Sir Richard Branson’s Virgin Trains was awarded a six-year franchise yesterday to continue running the West Coast Main Line. It means the company can press ahead with plans for major improvements in services, including adding a third service every hour between Birmingham and London Euston.
Virgin is also in negotiations about increasing passenger numbers on each service by adding two more coaches to each of its nine-coach Pendolino trains. But the upgrades have added extra urgency to calls for the Government to support the refurbishment of New Street Station.
The station cannot cope with the number of passengers using it already, and staff have even been forced to close it for safety reasons because of overcrowding.
The city council, Network Rail, Birmingham MPs and Centro, the Passenger Transport Authority, are calling on the Government to back an ambitious proposal to refurbish New Street.
Called Birmingham Gateway, it would require #380 million of Government funding. Ministers are expected to make a decision in the summer.
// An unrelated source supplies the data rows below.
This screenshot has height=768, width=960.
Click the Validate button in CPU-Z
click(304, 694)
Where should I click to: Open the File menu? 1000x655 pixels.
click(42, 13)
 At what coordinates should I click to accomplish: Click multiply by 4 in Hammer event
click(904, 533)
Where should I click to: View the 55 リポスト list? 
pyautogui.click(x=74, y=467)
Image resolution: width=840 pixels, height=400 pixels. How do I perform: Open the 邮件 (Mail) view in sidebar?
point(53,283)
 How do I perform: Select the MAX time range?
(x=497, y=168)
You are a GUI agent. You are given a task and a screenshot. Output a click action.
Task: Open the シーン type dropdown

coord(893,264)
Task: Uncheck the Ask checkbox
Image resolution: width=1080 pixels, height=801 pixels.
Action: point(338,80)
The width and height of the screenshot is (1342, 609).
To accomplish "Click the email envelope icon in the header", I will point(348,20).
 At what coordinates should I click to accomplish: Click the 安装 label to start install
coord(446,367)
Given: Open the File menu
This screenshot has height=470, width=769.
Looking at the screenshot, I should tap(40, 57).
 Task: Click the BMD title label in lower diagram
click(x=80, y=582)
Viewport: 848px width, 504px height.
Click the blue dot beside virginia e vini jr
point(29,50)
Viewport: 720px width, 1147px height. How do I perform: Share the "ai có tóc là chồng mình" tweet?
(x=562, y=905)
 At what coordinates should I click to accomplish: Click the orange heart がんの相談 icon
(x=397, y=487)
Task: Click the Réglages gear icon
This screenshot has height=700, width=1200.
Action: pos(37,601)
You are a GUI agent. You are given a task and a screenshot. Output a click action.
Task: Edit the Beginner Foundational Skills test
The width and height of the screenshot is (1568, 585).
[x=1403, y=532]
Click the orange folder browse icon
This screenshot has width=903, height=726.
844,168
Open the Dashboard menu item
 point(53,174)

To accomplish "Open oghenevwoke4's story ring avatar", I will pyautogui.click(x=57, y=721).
John Hemming, the Lib Dem MP for Yardley, yesterday said: "Today's announcement means we are knocking up against the limits of New Street in terms of the passenger numbers it can cope with.
"It highlights the case for New Street's refurbishment."
Jane Cobell, of Rail Focus, formerly known as the Rail Passengers' Council, said: "We are concerned about both train and passenger capacity at New Street station.
"We are speaking to Network Rail and the Department for Transport about our concerns."
Coun Gary Clarke, chairman of West Midlands Passenger Transport Authority, said: "This underlines the important of New Street to our national rail network. It is equally vital to local and regional services."
A spokesman for Virgin Trains insisted New Street could cope with the increased services. Running more long-distance trains could reduce over-crowding by getting commuters out of the station more quickly, he said.
But he said Virgin was concerned about the lack of capacity on the track, which restricts the number of services that can run.
Spokesman Jim Rowe said: "Network Rail and the train operators have worked out the train timetable based on the current New Street layout.
"As far as New Street is concerned, we want a better environment for people to wait in. In terms of track layout, the current track layout can cope with the timetable being introduced in December 2008. If there is a concern it is about if we go forward from there and the growth continues into the next decade beyond 2012.
"We could reach a stage where the layout was starting to become constrained.
"There are two issues. The first is making sure we have the right number of tracks. The second is making sure there is enough space for people."
Since 2002, Virgin has operated the West Coast Main Line in a special management deal with the Department for Transport (DfT) known as a "letter agreement".
This was put in place after Network Rail’s predecessor company, Railtrack, failed to deliver agreed improvements on the line as part of a multi-billion pound upgrade.